Kebiasaan itu semakin menjadi-jadi karena Louis XIV. Ketika kanak-kanak, raja ini disanjung karena rambut ikalnya yang bagus sepanjang bahu. Para pelayan pun berusaha meniru model rambutnya dengan wig. Lucunya, setelah dewasa Louis XIV ikut-ikutan mengenakan wig yang bermula dari model rambutnya sendiri itu.
Selanjutnya wig menyebar ke seluruh Eropa, dikenal di Inggris pada paruh kedua abad XVII. Banyak variasi dengan nama-nama aneh disesuaikan dengan bentuknya seperti: tangga rumah, benih bayam, artichoke (model wig bersusun mirip kubis), komet, sayap merpati, dan punggung babi hutan liar. Sampai pertengahan abad XVIII ada kurang lebih 40 jenis wig.

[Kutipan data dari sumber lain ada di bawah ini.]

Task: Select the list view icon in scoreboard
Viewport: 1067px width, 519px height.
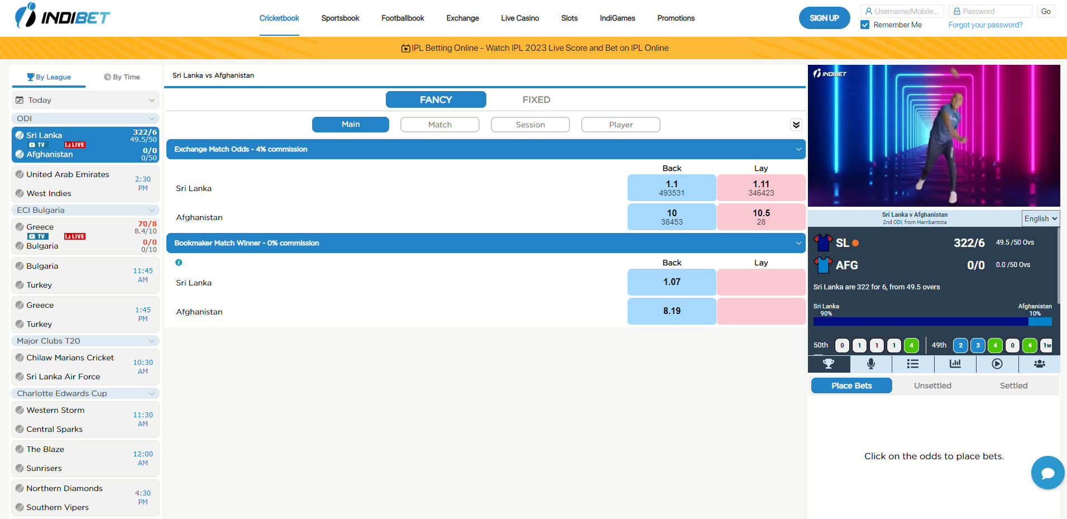Action: tap(913, 364)
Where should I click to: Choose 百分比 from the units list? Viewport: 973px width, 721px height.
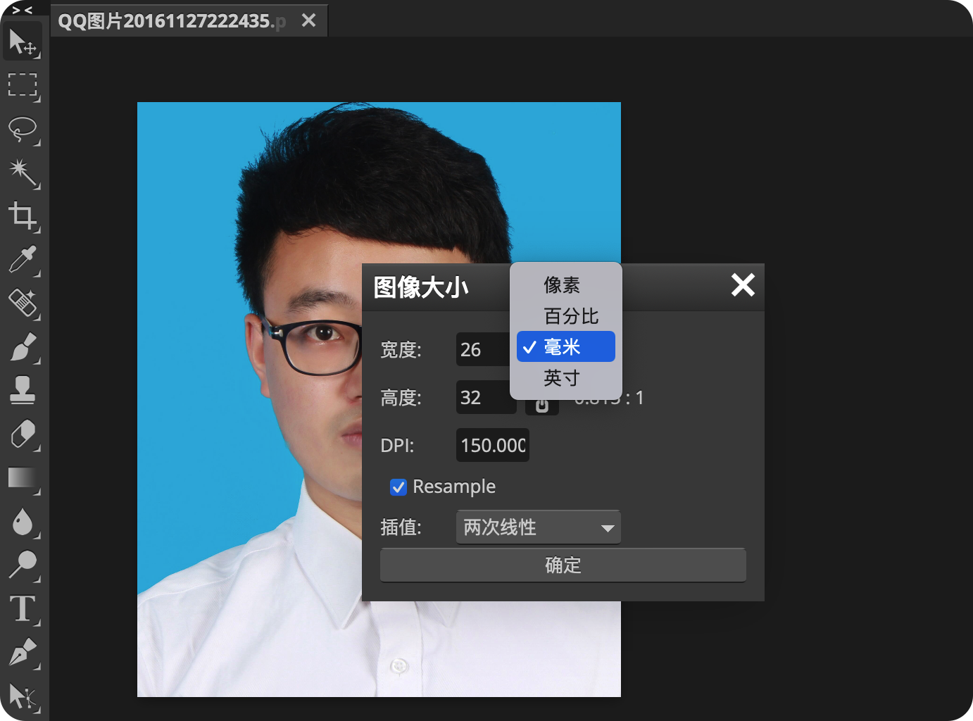[x=570, y=316]
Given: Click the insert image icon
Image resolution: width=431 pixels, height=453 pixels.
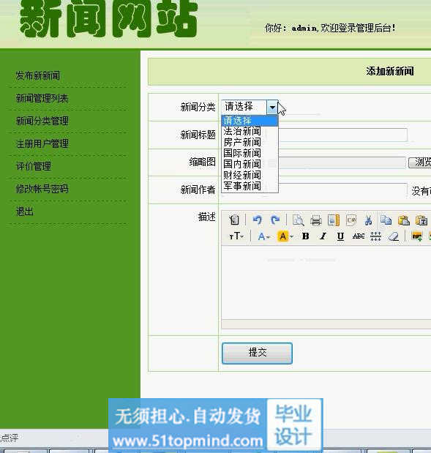Looking at the screenshot, I should click(x=417, y=236).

Banyak orang - mungkin untuk menghemat biaya - dengan pintarnya menata rambut mereka sehingga seperti mengenakan wig. Ada wig yang sedemikian tingginya, sampai-sampai ada karikatur yang menggambarkan seorang tukang cukur yang harus berdiri di atas tangga kalau hendak menatanya.
Tepat sebelum Revolusi Perancis, riasan mahkota kepala ini ada yang tingginya mencapai 1m, sedangkan pirang merupakan warna favorit. Saking populernya wig saat itu, ada wanita yang memiliki hingga 30 wig dengan warna berbeda.
Bahkan di abad XVIII ketika masyarakat Barat memasuki era pemikiran rasional, para prianya pun terus saja mengenakan wig dan tidak peduli dengan kepalsuan itu. Bahkan penulis Inggris Samuel Pepys lebih nyentrik lagi. Ia menggunduli kepalanya lalu mengenakan wig dari rambut aslinya. Menurutnya, itu justru lebih bersih.
Ada lagi yang memilih rambut istri atau anak mereka sebagai wig. Mereka pun tak kurang harus mengawal keluarga mereka dari para pencopet rambut bersenjata gunting yang bisa dengan sigap merampas rambut keriting mereka yang tebal. Sedangkan kalangan masyarakat bawah memanfaatkan demam mode ini dengan menjual rambut mereka kepada penawar tertinggi. Sepanjang perkembangannya wig terbuat dari berbagai bahan: wol, bulu binatang, rambut kuda, jerami, kawat dan nilon.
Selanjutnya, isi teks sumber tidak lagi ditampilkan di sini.